In this context, then, it shouldn’t surprise that Stern wants to copy soccer yet again. He has proposed limiting future senior Olympic men’s basketball teams primarily to players no older than 23 years old. That’s the rule in Olympic soccer, where 23-and-under teams compete with up to three exceptions for older players. Which means, most likely, this would be the last Olympics for the likes of LeBron James, Chris Paul and even first-timers like Russell Westbrook and James Harden.

Why the proposed change? Not surprisingly, money. For one, NBA team owners profit from healthy superstars. They fear season-ending injuries during Olympic games or practices. But this happens in offseason workouts and pickup games, too. More importantly, the status quo has the International Olympic Committee, not the owners, controlling the Games’ financial spigot. The owners “don’t get money from the Olympics, so the Olympics isn’t a big deal to them,” Kleine says.
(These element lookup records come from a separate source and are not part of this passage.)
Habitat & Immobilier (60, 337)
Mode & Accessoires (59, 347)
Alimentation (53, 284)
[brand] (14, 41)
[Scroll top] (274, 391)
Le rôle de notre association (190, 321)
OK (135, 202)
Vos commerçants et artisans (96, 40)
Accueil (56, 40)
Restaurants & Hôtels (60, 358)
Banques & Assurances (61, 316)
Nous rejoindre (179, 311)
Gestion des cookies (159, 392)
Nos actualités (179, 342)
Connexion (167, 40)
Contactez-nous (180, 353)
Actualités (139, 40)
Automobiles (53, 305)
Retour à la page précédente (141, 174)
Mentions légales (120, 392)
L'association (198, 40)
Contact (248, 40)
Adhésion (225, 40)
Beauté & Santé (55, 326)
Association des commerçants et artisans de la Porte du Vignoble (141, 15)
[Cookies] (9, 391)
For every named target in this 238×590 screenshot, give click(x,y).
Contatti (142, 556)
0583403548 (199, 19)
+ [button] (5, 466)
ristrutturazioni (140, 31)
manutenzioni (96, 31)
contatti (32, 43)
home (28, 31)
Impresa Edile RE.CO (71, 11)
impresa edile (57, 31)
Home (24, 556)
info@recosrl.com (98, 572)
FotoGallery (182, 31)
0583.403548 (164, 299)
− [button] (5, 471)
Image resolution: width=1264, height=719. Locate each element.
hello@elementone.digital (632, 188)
If the 12-team Olympics were no longer the world’s premier basketball tournament, as is the case in soccer, then the NBA could better capitalize on the fame of its best assets. And so, Stern wants to amp up the prestige of the FIBA World Cup by making it the one tournament open to all NBA superstars. It’s likely the FIBA World Cup, already at 24 teams, would expand to an even more lucrative 32 teams, according to SheridanHoops.com. Stern and FIBA chief Patrick Baumann will discuss this development after the Olympics. Expect the NBA to strike an agreement with FIBA providing itself with a healthy revenue stream.

By and large, players seem to despise any attempts to downgrade the Olympics. “It’s a stupid idea,” Bryant told reporters in mid July. “It should be a [player’s] choice.”
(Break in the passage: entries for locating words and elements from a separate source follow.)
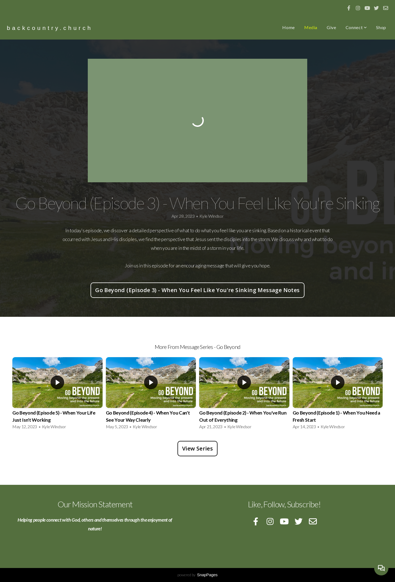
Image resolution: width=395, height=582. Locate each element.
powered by (197, 574)
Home (288, 27)
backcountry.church (50, 28)
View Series (197, 448)
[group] (57, 395)
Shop (381, 27)
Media (310, 27)
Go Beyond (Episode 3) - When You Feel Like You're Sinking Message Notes (197, 290)
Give (331, 27)
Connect (356, 27)
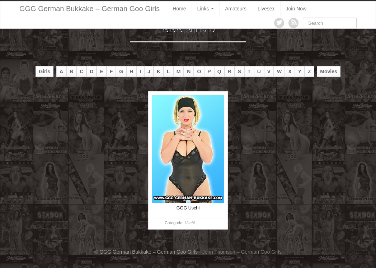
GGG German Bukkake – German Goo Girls (89, 9)
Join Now (296, 8)
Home (179, 8)
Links (205, 8)
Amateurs (235, 8)
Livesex (266, 8)
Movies (328, 71)
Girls (44, 71)
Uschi (189, 223)
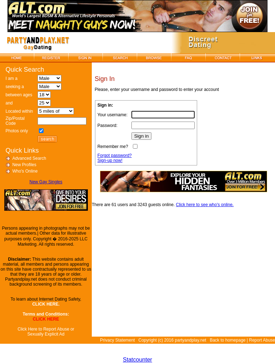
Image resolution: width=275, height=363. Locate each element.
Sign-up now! (110, 160)
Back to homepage (227, 340)
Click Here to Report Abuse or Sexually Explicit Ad (46, 332)
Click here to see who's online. (205, 204)
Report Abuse (262, 340)
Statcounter (137, 360)
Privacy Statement (117, 340)
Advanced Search (29, 158)
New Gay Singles (45, 181)
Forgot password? (115, 155)
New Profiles (24, 164)
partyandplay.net (190, 340)
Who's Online (25, 171)
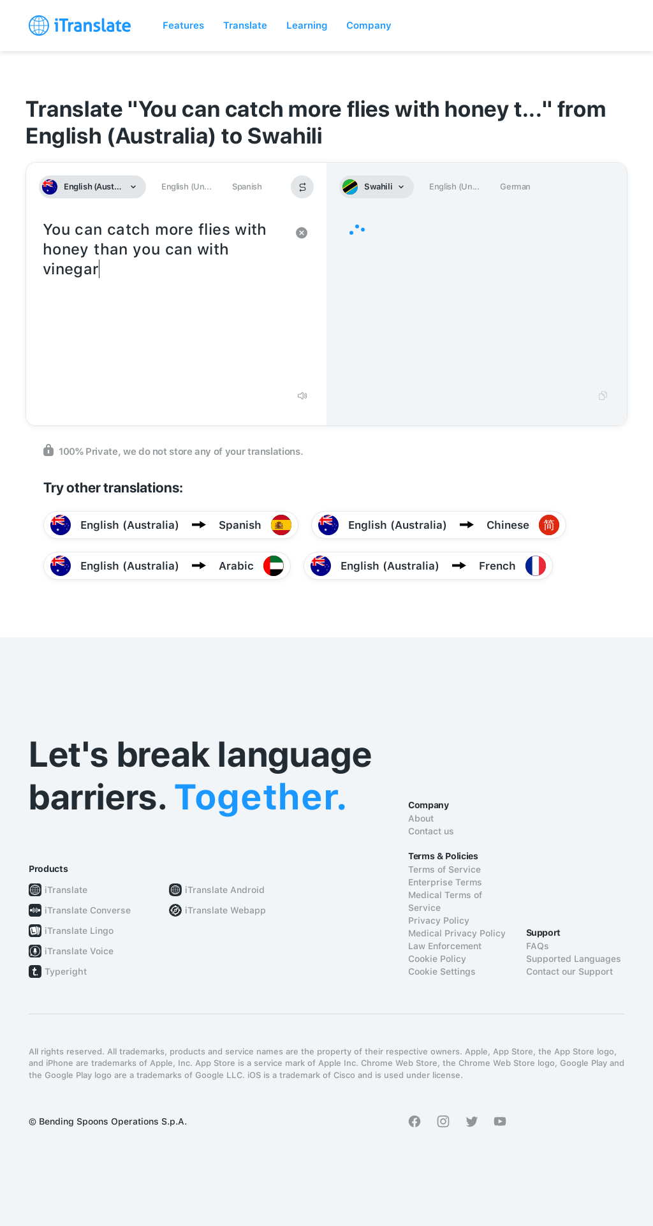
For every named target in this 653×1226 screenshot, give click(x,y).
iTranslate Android (225, 890)
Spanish (246, 186)
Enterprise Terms (445, 882)
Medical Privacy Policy (457, 933)
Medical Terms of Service (445, 901)
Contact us (431, 831)
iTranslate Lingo (79, 931)
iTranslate (66, 890)
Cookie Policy (437, 959)
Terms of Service (444, 869)
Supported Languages (573, 959)
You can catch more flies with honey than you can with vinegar (163, 300)
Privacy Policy (438, 920)
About (421, 818)
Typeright (66, 971)
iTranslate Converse (88, 910)
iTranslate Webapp (225, 910)
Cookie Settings (442, 971)
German (515, 186)
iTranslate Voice (79, 951)
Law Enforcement (444, 946)
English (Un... (186, 186)
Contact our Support (569, 971)
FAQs (537, 946)
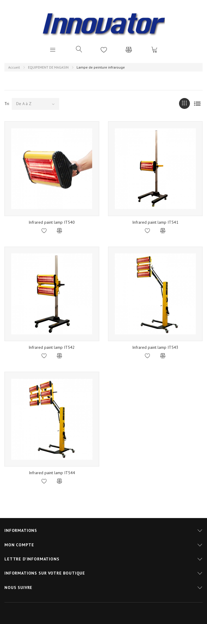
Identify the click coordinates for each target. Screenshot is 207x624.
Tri (6, 103)
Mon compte (19, 544)
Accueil (14, 67)
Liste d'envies (104, 49)
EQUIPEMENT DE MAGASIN (48, 67)
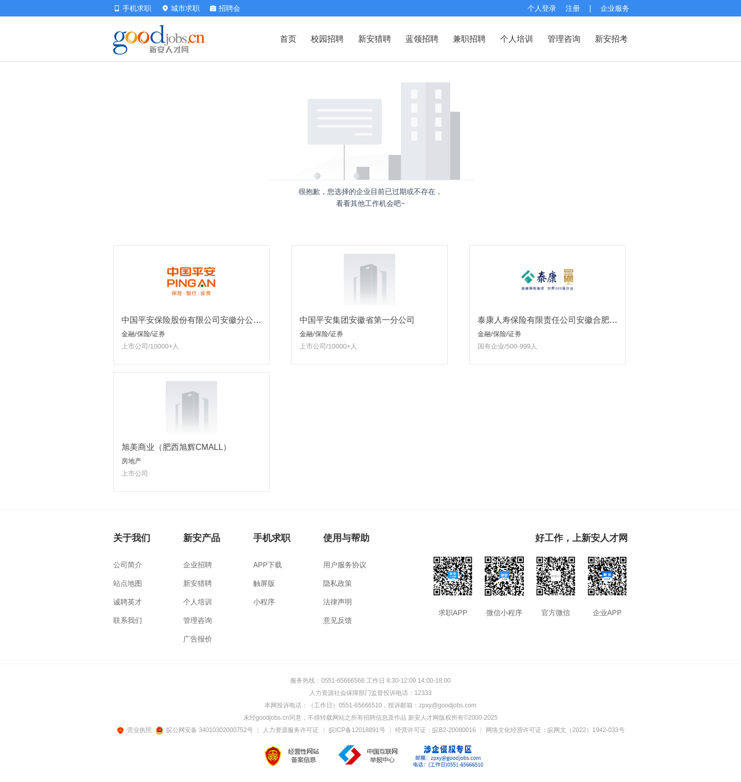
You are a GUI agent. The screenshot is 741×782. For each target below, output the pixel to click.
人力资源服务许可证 (291, 730)
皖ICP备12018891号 (357, 730)
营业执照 (135, 730)
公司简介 (127, 565)
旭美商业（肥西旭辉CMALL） (176, 447)
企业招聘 (197, 565)
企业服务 (615, 8)
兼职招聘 (469, 38)
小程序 (264, 602)
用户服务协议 (344, 565)
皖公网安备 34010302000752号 (205, 730)
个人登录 (541, 8)
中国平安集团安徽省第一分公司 (357, 320)
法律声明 (337, 602)
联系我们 (127, 620)
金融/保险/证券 (143, 334)
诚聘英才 (127, 602)
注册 (573, 8)
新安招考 (611, 38)
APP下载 (267, 565)
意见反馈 (337, 620)
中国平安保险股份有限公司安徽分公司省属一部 (207, 320)
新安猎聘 (374, 38)
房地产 (131, 461)
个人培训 (516, 38)
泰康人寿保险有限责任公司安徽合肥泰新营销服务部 (572, 320)
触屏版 (264, 583)
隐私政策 (337, 583)
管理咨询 (564, 38)
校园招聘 (327, 38)
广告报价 (197, 639)
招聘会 (225, 8)
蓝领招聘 (421, 38)
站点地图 (127, 583)
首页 (288, 38)
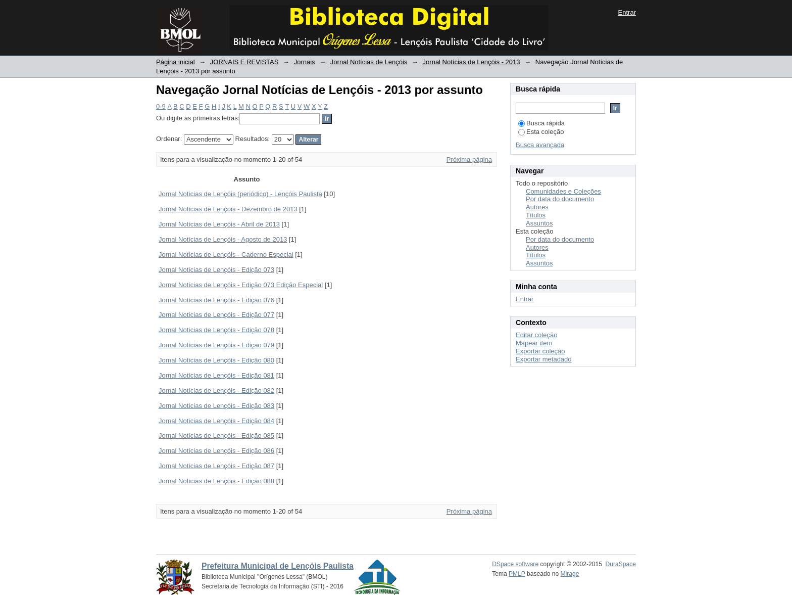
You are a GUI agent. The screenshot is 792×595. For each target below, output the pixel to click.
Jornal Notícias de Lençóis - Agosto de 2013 (223, 239)
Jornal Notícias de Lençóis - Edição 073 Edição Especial (241, 285)
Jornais (304, 62)
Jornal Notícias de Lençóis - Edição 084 (216, 421)
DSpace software (515, 564)
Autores (537, 207)
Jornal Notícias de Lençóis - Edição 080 (216, 360)
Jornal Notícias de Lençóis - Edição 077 (216, 314)
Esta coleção (541, 131)
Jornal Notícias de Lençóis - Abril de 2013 (219, 224)
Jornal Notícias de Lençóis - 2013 (471, 62)
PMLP (517, 573)
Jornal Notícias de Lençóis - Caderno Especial (226, 254)
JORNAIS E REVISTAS (244, 62)
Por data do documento (560, 199)
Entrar (627, 12)
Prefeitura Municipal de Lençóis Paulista (278, 566)
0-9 (161, 106)
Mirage (570, 573)
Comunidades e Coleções (563, 191)
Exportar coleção (540, 351)
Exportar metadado (544, 359)
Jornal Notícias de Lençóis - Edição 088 (216, 481)
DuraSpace (621, 564)
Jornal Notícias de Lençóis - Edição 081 (216, 375)
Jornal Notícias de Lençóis (368, 62)
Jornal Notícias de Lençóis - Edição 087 (216, 466)
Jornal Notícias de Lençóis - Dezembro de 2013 (228, 209)
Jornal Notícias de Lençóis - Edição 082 (216, 390)
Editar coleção (536, 335)
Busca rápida (541, 123)
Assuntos (539, 223)
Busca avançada (540, 145)
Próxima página (469, 159)
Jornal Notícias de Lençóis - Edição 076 (216, 300)
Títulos (536, 215)
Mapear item (534, 343)
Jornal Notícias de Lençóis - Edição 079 (216, 345)
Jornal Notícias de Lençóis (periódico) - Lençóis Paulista (240, 194)
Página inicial (175, 62)
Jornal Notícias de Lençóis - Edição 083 (216, 405)
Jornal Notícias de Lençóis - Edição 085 (216, 435)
Expect foreign players to hate this idea even more. Think about it: Americans, even in an under-23 Olympics world, should still win most gold medals. Not so for international players who will likely end Olympic careers on a frustrating, losing note.

Will Neighbour, a standout basketball player for UALR, assumed he’d have multiple shots to make the senior British national team. A 22-year-old veteran of a few junior teams, he had high hopes of representing his nation this summer in front of a home crowd at London. A shoulder injury and surgery sidelined him from these Games, though, and Stern’s proposal wouldn’t help any future attempts. “Personally, I would not like it at all, because that’s my dream to play in the Olympics,” says Neighbour. “I came closer this year, and then my shoulder happened, so my eyes are already set on 2016. And it would just make everything so much harder for me to make that team.

“I think every country should just give the best that they have and I think that’s why they allowed professionals to play in the Olympics in the first place.”

The prospects don’t look good for guys like Neighbour. What Stern and his inner circle want, Stern et al. tend to get. Even if that happens, though, could this new-fangled FIBA World Cup actually eclipse the Olympics in popularity and prestige, like the FIFA World Cup has in soccer?

Don’t bet on it, says Kleine. “It’s won’t overtake the Olympics. I think the Olympics are too steeped in tradition. It’s just such big deal.”

That may be true. But for an ambitious multinational corporation like the National Basketball Association, profit is a much bigger deal than patriotism.